The 9G-Tronic is a wonderful automatic gearbox, it really is, it’s made by Mercedes themselves and, as the name suggests, has 9 gears. It is great for emissions and fuel consumption, but it’s overkill on a racetrack where 9 gears are, if you ask me, at least two more than you need.

At Mugello, where this track day was held, there were several cars available. For the track, we could choose from the GLC Coupe, the GLE Coupe, the E-Class and this C-Class Convertible, which is the one I picked specifically because it was a convertible. I actually wanted to put the top down but they wouldn’t let me for safety reasons.

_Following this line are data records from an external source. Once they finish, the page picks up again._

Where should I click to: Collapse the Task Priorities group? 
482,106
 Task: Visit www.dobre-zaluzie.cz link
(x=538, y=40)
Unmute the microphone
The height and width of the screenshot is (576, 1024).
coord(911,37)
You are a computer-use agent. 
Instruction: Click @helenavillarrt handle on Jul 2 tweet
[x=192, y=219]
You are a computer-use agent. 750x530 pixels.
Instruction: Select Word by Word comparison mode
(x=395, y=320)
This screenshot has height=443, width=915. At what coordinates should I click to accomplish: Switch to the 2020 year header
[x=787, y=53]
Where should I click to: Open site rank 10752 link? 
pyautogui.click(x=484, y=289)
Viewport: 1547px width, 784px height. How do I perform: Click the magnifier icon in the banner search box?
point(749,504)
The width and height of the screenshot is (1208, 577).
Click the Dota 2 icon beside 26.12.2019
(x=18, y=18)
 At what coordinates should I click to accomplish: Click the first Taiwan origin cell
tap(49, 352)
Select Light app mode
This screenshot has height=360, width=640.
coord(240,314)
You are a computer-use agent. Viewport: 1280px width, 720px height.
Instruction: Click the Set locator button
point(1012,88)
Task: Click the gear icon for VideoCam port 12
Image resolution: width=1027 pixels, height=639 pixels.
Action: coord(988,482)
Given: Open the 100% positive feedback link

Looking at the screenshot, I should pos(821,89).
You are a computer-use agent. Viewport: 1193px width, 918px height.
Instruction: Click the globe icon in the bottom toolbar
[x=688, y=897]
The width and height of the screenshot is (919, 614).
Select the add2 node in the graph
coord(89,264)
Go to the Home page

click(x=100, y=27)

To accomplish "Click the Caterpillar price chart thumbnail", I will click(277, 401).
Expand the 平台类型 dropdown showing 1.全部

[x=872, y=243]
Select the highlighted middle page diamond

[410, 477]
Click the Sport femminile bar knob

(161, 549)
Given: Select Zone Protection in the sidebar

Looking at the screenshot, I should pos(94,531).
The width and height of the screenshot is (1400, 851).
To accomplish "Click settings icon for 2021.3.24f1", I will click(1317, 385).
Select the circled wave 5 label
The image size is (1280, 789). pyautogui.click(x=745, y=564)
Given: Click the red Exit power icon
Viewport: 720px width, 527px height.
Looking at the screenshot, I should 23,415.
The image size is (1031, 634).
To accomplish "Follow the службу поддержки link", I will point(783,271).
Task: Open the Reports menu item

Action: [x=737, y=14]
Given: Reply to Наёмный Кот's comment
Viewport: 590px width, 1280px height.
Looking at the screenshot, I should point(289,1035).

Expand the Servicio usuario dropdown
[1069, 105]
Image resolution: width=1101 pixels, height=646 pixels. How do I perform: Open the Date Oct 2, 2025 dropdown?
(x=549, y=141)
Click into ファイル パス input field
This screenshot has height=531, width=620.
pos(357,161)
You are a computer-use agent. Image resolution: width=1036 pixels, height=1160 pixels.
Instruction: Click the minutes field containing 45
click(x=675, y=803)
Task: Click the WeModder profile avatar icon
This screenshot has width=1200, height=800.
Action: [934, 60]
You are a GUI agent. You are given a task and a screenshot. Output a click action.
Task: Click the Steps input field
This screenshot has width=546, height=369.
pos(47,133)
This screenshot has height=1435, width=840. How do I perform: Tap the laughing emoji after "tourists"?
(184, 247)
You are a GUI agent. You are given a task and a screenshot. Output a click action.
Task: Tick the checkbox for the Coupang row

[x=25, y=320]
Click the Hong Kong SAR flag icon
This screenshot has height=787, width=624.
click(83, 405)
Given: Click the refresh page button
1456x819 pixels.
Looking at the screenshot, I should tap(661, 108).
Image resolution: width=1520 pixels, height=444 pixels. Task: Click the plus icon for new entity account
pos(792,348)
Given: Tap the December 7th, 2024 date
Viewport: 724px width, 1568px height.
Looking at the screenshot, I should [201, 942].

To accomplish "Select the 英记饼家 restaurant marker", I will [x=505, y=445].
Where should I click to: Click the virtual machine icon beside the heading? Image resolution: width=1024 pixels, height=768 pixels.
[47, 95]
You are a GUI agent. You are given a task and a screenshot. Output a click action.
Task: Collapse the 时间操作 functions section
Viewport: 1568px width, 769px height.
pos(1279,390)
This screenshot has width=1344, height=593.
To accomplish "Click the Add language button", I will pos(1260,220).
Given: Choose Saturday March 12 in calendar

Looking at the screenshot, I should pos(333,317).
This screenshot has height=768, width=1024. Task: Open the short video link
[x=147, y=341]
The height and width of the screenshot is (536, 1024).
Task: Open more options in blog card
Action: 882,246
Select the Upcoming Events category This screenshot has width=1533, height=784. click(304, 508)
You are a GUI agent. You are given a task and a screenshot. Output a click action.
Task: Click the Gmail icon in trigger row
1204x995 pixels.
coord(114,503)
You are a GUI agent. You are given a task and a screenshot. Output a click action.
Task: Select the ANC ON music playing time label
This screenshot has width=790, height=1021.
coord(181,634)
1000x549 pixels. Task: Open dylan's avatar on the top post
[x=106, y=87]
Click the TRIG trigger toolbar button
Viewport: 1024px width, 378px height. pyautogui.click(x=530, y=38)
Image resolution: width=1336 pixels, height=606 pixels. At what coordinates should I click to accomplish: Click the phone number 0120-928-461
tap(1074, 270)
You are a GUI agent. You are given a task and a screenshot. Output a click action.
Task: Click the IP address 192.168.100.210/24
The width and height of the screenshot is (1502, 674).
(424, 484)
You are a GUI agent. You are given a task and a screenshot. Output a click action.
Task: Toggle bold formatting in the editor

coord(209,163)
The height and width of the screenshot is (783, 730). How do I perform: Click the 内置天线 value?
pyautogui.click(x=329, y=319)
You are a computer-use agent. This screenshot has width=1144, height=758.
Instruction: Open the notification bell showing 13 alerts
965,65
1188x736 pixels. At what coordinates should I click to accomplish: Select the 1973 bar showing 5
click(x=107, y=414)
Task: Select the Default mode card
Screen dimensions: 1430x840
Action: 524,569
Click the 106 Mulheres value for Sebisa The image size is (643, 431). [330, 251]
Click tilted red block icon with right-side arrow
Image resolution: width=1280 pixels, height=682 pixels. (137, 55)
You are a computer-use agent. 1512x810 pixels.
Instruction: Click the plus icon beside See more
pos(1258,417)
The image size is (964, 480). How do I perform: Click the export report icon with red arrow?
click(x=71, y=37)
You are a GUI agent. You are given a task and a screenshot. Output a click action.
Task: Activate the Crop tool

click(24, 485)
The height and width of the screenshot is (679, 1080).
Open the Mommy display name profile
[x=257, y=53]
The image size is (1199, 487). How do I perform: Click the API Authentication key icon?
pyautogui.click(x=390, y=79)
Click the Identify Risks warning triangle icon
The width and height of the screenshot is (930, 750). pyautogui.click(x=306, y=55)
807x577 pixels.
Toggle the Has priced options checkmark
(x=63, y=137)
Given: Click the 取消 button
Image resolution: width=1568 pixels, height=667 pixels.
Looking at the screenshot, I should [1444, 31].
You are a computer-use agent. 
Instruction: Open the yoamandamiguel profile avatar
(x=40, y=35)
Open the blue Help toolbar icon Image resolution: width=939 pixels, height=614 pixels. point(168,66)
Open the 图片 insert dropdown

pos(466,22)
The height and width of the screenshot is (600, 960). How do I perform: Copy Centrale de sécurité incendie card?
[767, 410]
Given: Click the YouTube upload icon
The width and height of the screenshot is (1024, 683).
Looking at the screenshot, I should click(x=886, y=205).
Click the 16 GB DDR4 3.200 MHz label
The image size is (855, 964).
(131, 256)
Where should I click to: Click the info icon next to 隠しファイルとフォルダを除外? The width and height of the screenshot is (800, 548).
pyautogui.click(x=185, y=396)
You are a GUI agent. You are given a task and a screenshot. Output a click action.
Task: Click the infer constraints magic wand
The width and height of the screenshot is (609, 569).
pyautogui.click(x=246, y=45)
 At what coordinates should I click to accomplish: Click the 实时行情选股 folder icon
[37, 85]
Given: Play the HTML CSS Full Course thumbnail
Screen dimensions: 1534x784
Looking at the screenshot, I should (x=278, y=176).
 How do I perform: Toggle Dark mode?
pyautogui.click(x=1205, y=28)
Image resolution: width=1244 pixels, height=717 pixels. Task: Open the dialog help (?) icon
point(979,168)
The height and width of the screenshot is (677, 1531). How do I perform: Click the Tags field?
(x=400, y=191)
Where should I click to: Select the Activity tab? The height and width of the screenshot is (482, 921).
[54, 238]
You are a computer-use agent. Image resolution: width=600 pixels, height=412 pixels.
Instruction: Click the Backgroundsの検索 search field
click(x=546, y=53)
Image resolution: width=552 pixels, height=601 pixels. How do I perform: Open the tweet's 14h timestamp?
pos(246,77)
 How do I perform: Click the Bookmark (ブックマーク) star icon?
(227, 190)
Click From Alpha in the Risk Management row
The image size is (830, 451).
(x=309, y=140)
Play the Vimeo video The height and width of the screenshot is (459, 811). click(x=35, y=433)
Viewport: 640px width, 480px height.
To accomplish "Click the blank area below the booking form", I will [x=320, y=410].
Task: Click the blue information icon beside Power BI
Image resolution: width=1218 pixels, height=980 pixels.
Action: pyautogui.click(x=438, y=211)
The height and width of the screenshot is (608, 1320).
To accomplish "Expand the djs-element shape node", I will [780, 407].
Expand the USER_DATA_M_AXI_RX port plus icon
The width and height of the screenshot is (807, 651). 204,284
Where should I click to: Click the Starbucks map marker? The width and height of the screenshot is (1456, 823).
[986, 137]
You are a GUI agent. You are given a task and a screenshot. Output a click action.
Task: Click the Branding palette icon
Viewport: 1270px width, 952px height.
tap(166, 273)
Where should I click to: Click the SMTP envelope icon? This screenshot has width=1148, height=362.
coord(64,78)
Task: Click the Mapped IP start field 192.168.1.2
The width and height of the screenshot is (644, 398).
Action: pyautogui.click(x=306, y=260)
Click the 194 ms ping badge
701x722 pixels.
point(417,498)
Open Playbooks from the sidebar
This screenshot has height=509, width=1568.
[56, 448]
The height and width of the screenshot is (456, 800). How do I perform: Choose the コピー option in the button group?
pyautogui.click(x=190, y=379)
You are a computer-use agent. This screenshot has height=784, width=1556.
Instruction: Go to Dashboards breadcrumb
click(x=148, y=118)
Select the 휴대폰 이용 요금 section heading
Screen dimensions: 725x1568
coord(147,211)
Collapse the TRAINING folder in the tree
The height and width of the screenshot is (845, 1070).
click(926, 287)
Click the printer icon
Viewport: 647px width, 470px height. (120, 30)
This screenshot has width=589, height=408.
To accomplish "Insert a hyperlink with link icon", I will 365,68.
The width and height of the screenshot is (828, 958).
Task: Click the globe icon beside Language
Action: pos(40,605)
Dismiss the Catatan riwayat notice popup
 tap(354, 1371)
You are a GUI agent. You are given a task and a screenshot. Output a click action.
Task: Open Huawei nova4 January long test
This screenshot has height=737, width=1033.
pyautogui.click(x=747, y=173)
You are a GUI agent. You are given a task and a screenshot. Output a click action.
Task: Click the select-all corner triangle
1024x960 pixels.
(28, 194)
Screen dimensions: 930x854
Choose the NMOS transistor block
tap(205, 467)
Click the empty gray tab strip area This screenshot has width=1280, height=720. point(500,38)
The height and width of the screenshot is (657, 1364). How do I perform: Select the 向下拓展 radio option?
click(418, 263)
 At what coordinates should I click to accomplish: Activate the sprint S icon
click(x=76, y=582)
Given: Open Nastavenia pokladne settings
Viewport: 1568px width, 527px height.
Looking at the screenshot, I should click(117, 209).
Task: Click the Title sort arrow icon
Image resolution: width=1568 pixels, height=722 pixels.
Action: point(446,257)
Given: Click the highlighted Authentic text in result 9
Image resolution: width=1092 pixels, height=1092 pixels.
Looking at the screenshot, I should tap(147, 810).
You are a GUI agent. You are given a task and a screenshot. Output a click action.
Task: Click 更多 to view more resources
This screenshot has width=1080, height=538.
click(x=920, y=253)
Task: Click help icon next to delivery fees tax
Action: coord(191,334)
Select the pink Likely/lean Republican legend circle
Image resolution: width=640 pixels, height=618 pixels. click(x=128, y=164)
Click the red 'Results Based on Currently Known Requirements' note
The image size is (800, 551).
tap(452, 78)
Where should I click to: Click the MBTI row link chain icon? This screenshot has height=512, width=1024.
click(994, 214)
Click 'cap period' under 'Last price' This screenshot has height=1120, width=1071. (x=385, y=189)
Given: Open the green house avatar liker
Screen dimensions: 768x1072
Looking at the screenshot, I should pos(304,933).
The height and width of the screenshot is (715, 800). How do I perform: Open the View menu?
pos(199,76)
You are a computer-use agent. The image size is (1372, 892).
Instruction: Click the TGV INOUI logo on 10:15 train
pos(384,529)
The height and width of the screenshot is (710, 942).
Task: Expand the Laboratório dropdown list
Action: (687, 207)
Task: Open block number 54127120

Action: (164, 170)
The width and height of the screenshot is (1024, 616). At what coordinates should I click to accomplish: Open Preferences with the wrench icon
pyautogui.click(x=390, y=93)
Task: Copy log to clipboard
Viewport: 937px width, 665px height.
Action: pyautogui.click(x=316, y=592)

Like most Mercedes models, the C-Class is available with about a trillion different options across the board. You can buy the saloon, the SW, the coupe or the convertible. You can have a diesel version, or petrol, or hybrid. Hold on because this might take some time: it’s available with 154, 168, 181, 201, 208 hp. Or 228, 241, 275, 328. Or 362. Or even 469 and 503 hp. It goes on but the list is so long and I don’t want to bore you. Obviously, just like ordering wine at in a restaurant, I had the second worst, the 168 hp model.

Driving a convertible diesel on a wet racetrack is a pointless experience, no surprise there, for several reasons. Mugello is a fast track and 168 hp is about half the power you actually need to enjoy it and nothing doing in the corners either because this is a just a big, slow cat.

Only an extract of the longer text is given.